Bill “Big Wheels” Walton and Emory “Swamp Donkey” Clark, were our guides during the adventure. Before heading into the treetops, they helped us get our harnesses on and explained the braking system to us. It’s basically just a pair of work gloves, one of which fits into a leather sleeve to serve as your brake hand. To control your speed, simply press the palm of your brake hand down onto the line and you’ll slow right down.
The thought of braking with the palm of her hand made Jess noticeably uneasy. Would such a primitive method of friction really work to halt a speeding human? Big Wheels assured her it would. To prove it, our guides brought us to a practice line that’s only 6 feet or so off of the ground. It’s all pretty simple — the guide clips you in, you place both hands on the pulley mechanism with your brake hand on top, then you just lean back, lift your feet, and you’re off.
The goal of this short line was to follow the hand signals of the guide who’s waiting for you to land on the next platform. The signals are pretty obvious. One means slow down, the other means speed up. I think an added goal of that bunny hill line is to prove that you can indeed stop by pressing your gloved hand onto the line, and to prove that you won’t die.
The second part — the one about surviving the course — seemed lost on Jess, who was immediately apprehensive as she stepped onto the first platform. I suppose there were good reasons for her to feel that way. For one thing, we were a good 30 feet off of the ground, and common sense dictates that’s not a height you want to fall from. Also, the platforms slightly move, and it’s completely unsettling until you get used to it. Swamp Donkey explained that the entire course was constructed in a way that won’t kill the trees responsible for holding up the platforms. Instead of using enormous bolts to secure the wood to the tree trunks, cables and wooden wedges are employed to provide stability with little impact. The result is a safe deck that feels like it's floating.
An unsteady traverse
We ascended the stairs and stepped onto the landing, where we were immediately clipped onto a line for safety. Even if we were to fall, we wouldn’t go far. Before we could ride the zip line, we had to make it to the second, higher platform. To get there, we’d have to cross a bridge made of ropes and logs.

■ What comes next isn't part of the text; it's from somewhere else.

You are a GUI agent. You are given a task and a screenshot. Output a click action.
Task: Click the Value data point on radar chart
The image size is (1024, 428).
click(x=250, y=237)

That first step was a wobbly one. I stepped onto the first log and it shimmied left and right as I put my weight on it. I grabbed the ropes with each hand before fully committing and, like a newborn fawn taking its first steps, I unsteadily made my way toward the other platform. Jess did the same, albeit with more swearing and panting.
Time to fly
Once we were both safely on the platform, it was time to clip and zip. The guides explained the first line is the fastest to give riders a feel for braking. I like that concept — dive right in!
Big Wheels went first so he could give us hand signals to help control our landing on the opposite platform. While he was getting ready to receive us, Swamp Donkey explained that all we had to do was lean back and lift our feet up and we’d be off.

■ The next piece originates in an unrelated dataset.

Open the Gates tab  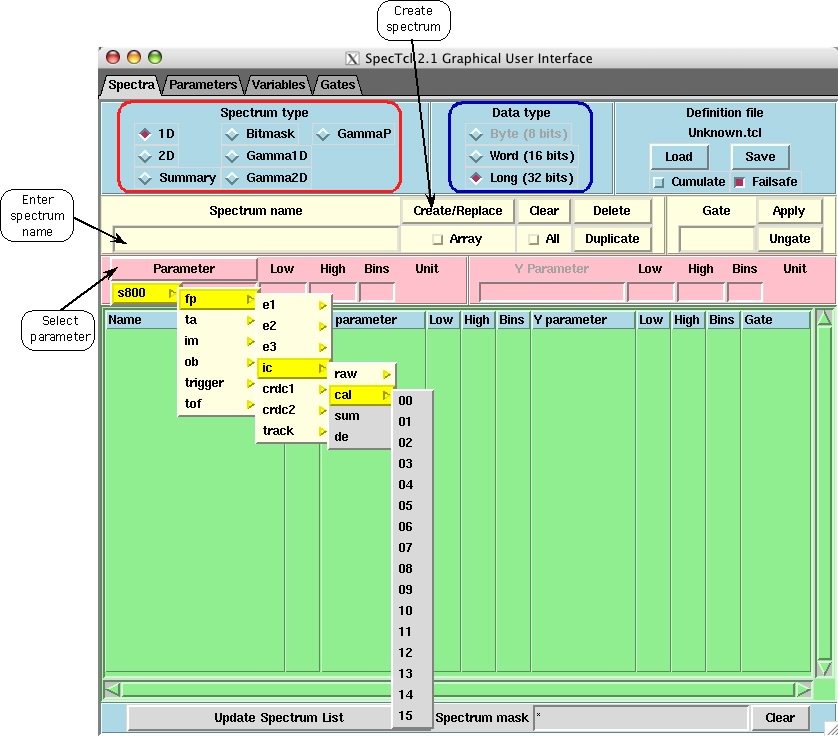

The fast take-off is actually nice for people who might be nervous because there’s no time to think about what’s happening and there’s no need to step off of the platform. Just relax and the zip line will quickly take you there.

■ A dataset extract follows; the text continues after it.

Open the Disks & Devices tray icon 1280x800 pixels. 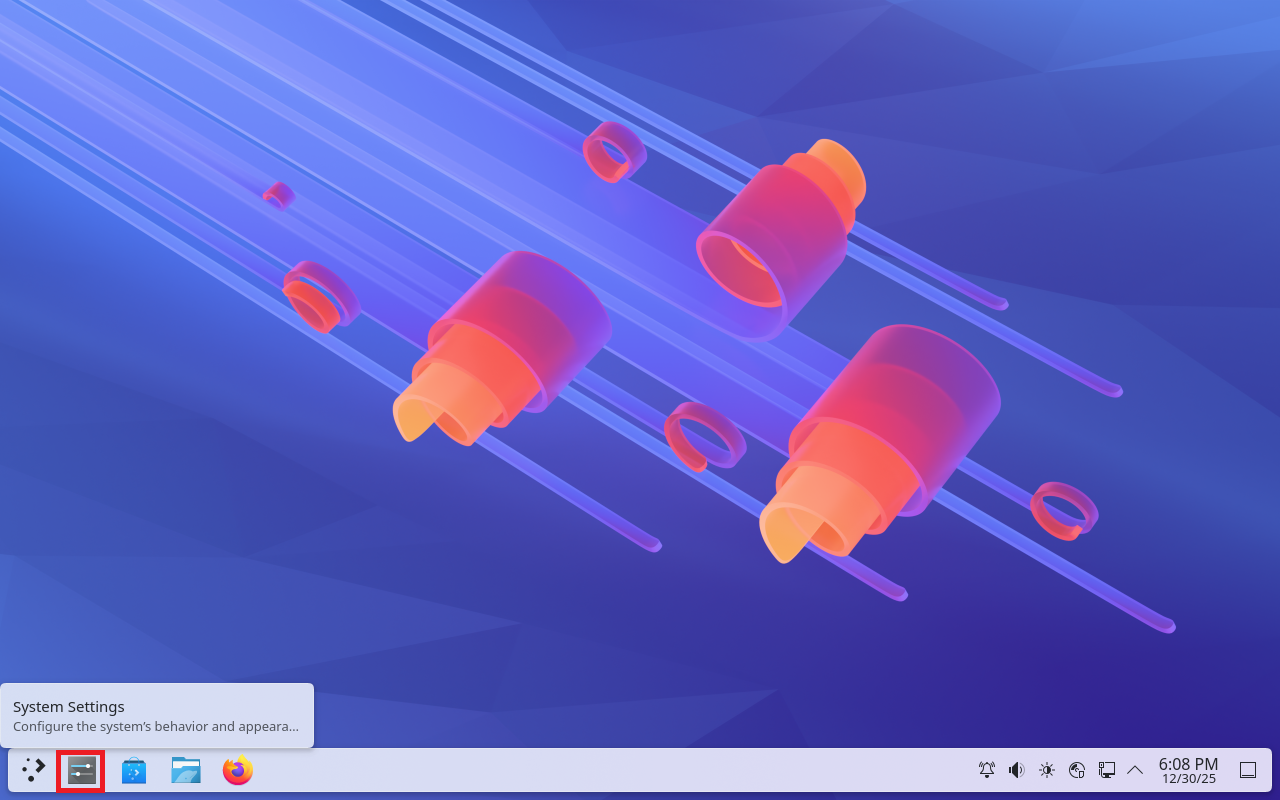click(x=1077, y=770)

I got going pretty fast and had to use my brake hand to control my speed. It’s easy to do — just press down on the line with your leathery palm and you’ll slow right down. As Swamp Donkey prepared Jess for her flight, Big Wheels told me each run has a rope at the landing end that the guides can use to slow an out-of-control zipper. It’s a little extra reassurance for everyone involved.
Jess took off with little hesitation and screamed like a banshee as she flew toward the landing. Her form was good, but her face told its own story of elation mixed with terror.
The good news is, after the first run the others seemed easier but no less exciting. It’s worth noting that each landing also has a name that corresponds to an interesting bit of Adirondack lore. And with Swamp Donkey and Big Wheels at the helm, the educational component felt more like playful banter with a purpose. You’ll learn about things like the Adirondacks’ biggest waterfall and the people who first explored the region.
The easy way down
It’s all in good fun until you reach the second to last platform, which requires you to do a cable traverse to the final landing. It’s definitely the most challenging portion of the course, as it requires you to sidestep along a cable that’s set at an incline. It sags and slightly steepens as you get closer to the goal, something Jess found particularly unsettling.
But even after we were both safely standing atop the landing, there was one more hurdle to get over — or perhaps get under is more appropriate. To exit the course, adventurers must rappel about 20 feet to the forest floor. There are a couple of ways to do this, but Jess and I both chose to do the lean-back leap-of-faith. You just clip in and lean back off the deck until you’re dangling from the cable and gently lowered by your helpful belayer.
On the way back to the lodge, our guides explained that they're thinking about expanding Experience ADK Outdoors to make it an adventure course. That would mean more things like wiggly log bridges and rope traverses. If that happens, I'll definitely be back.